- Written by: Lee Blessing
- Genre: Black comedy

Premiere
- Date: 2003
- Directed by: John Pietrowski

= Whores (play) =

2003 American play

Whores is a 2003 black comedy play by Lee Blessing.

== Premise ==
The play takes place in the hallucinating mind of Raoul de Raoul, a fictional general of a Central American country now living in Florida after receiving amnesty for atrocities committed under his command. Four women raped and murdered by his death squad play various roles in Raoul's imagination, including family members, escorts, and lawyers.

The play was based on the 1980 murders of U.S. missionaries in El Salvador who were beaten, raped, and murdered by members of the El Salvador National Guard, which was armed and supported by the United States.
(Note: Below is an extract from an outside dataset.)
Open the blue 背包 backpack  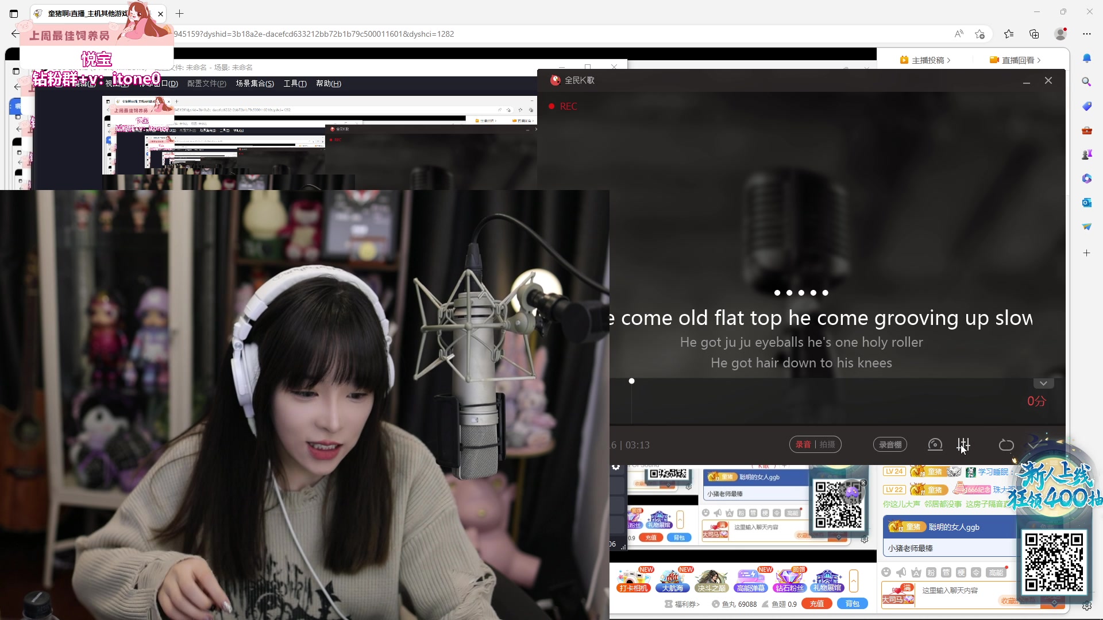pyautogui.click(x=852, y=603)
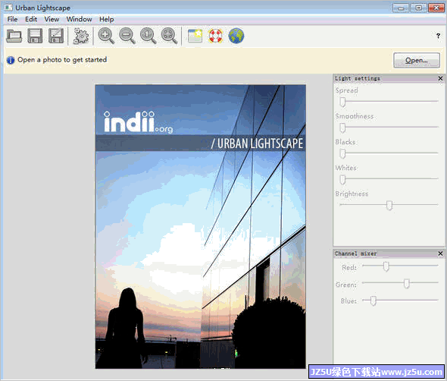Click the Save floppy disk icon
Image resolution: width=447 pixels, height=381 pixels.
[x=35, y=36]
Raoul de Raoul was based on Carlos Eugenio Vides Casanova, former head of the Salvadoran national guard.

The play criticizes Central American dictatorships, the foreign policy of the United States that supported the dictatorships, and the Roman Catholic Church.

==Cast==

- Jonathan Cantor as Raoul
- Corinne Edgerly as Carmencita
- Lily Mercer as Angelique
- Carol Todd as Josette
- Lea Eckert as Miou-Miou

== Reception ==
Robert L. Daniels of Variety criticized the play an "abstract, sloppy satire" and a "a blatant display of tastelessness". Simon Saltzman of CurtainUp called the play "circuitous and seriously lost in tasteless charades and obscenities". Talkin Broadway's Bob Rendell praised the play's themes, writing that Blessing was "unflinching in his hatred of what he sees as an immoral America whose foreign policy is to support, train and arm vicious dictators who slaughter and terrorize their own people" and that he made "a very strong case for his views". Neil Genzlinger of the New York Times described the play as funny but "unpleasant to watch".